Последующий ход мыслей Анны раскрывает внутреннюю механику действия чувства, связывавшего ее с Вронским. «Моя любовь все делается страстнее и себялюбивее, а его все гаснет, гаснет, и вот отчего мы расходимся… И помочь этому нельзя. У меня все в нем одном, и я требую, чтобы он весь больше и больше отдавался мне. А он все больше и больше хочет уйти от меня. Мы именно шли навстречу до связи, а потом неудержимо расходимся в разные стороны. И изменить этого нельзя». А затем Анне внезапно проясняется главное — сущность ее собственных чувств к Вронскому: «Он говорит мне, что я бессмысленно ревнива… но это неправда. Я не ревнива, а я недовольна. Но… — она открыла рот и переместилась в коляске от волнения, возбужденного в ней пришедшею ей вдруг мыслью. — Если бы я могла быть чем‑нибудь, кроме любовницы, страстно любящей одни его ласки; ио я не могу и не хочу быть ничем другим. И я этим желанием возбуждаю в нем отвращение, а он во мне злобу, и это не может быть иначе… Мы жизнью расходимся, и я делаю его несчастье, он мое, и переделать ни его, ни меня нельзя. Все попытки были сдланы, винт свинтился». «Свинтился» потому, что разошлись эгоистические желания Анны и Вронского, и потому, что стать выше этих желаний Анна неспособна в той же мере, что и Вронский. Осознав это, Анна и приходит к выводу, что «все мы… брошены на свет затем только, чтобы ненавидеть друг друга и потому мучать себя и других» (19, 343–344). Именно в этой связи всплывает у Анны и воспоминание о сыне: «„… Сережа? — вспомнила она. — Я тоже думала, что любила его, и умилялась над своею нежностью. А жила же я без него, променяла же его на другую любовь и не жаловалась на этот промен, пока удовлетворялась той любовью“. И она с отвращением вспомнила про то, что называла той любовью» (19, 344).

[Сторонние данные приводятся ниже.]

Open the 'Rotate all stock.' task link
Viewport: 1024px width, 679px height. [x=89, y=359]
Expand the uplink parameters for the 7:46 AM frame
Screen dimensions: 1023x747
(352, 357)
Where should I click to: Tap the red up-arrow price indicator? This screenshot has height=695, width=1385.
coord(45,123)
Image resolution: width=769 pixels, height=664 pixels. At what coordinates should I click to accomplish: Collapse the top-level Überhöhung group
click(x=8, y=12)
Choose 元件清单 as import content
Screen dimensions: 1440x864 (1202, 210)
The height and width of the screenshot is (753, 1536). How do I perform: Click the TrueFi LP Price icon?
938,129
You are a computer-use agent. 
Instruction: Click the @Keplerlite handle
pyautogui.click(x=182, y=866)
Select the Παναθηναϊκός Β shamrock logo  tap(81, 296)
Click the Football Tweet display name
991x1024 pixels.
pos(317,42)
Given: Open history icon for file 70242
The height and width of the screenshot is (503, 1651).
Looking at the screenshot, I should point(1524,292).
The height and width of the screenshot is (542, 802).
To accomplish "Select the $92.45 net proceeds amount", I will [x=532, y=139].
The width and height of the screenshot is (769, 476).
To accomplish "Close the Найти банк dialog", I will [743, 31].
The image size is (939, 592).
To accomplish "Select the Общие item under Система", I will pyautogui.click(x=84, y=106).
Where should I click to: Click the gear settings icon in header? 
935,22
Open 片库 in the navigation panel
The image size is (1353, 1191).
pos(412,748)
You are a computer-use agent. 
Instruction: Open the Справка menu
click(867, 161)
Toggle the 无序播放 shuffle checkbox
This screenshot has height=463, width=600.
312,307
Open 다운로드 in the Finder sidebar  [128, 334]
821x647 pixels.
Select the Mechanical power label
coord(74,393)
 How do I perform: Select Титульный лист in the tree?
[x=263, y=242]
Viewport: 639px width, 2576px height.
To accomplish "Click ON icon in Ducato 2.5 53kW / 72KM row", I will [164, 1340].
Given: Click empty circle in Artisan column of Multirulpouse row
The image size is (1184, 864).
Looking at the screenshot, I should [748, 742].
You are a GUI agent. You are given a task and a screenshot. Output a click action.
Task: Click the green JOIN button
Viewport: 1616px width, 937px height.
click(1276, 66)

Открывшиеся только теперь сознанию Анны обман и зло любовной связи с Вронским, составлявшей единственный смысл ее жизни, рождают в ней ощущение, что в жизни вообще «все неправда, всё ложь, всё обман, всё зло!» (19, 347). Примечательно, что эта предсмертная мысль Анны почти дословно повторяет обобщающую фразу Гоголя пз концовки «Невского проспекта»: «Все обман, все мечта, все не то, чем кажется».[380] Слова Гоголя говорят об обмане, призрачности отнюдь не самой жизни, а уродливого социального, «петербургского» существования. С авторской точки зрения, смысл слов Анны примерно тот же. Они относятся Толстым не к жизни вообще, а только к тому смыслу, который ей придавала Анна и на котором строится эгоистическая, «себялюбивая», человеконенавистническая жизнь ее социального окружения, господствующих классов пореформенного общества вообще. В «Исповеди» Толстой писал: «Я понял, что мой вопрос о том, что есть моя жизнь, и ответ: зло, — был совершенно правилен. Неправильно было только то, что ответ, относящийся только ко мне, я отнес к жизни вообще: я спросил себя, что такое моя жизнь, и получил ответ: зло и бессмыслица. И точно, моя жизнь — жизнь потворства похоти — была бессмысленна и зла, и потому ответ: „жизнь зла и бессмысленна“— относится только к моей жизни, а не к жизни людской вообще» (23, 41). С тем же ограничением следует понимать и предсмертное суждение Анны. По существу, оно относится не к «жизни людской» вообще, а к жизни самой Анны и к своекорыстному существованию господствующих классов, от которого и отрекался Толстой, кляня свою собственную жизнь и называя ее «потворством похоти». Это выражение не следует понимать буквально. Им охватывается все, что руководит человеком в его «жизни для себя».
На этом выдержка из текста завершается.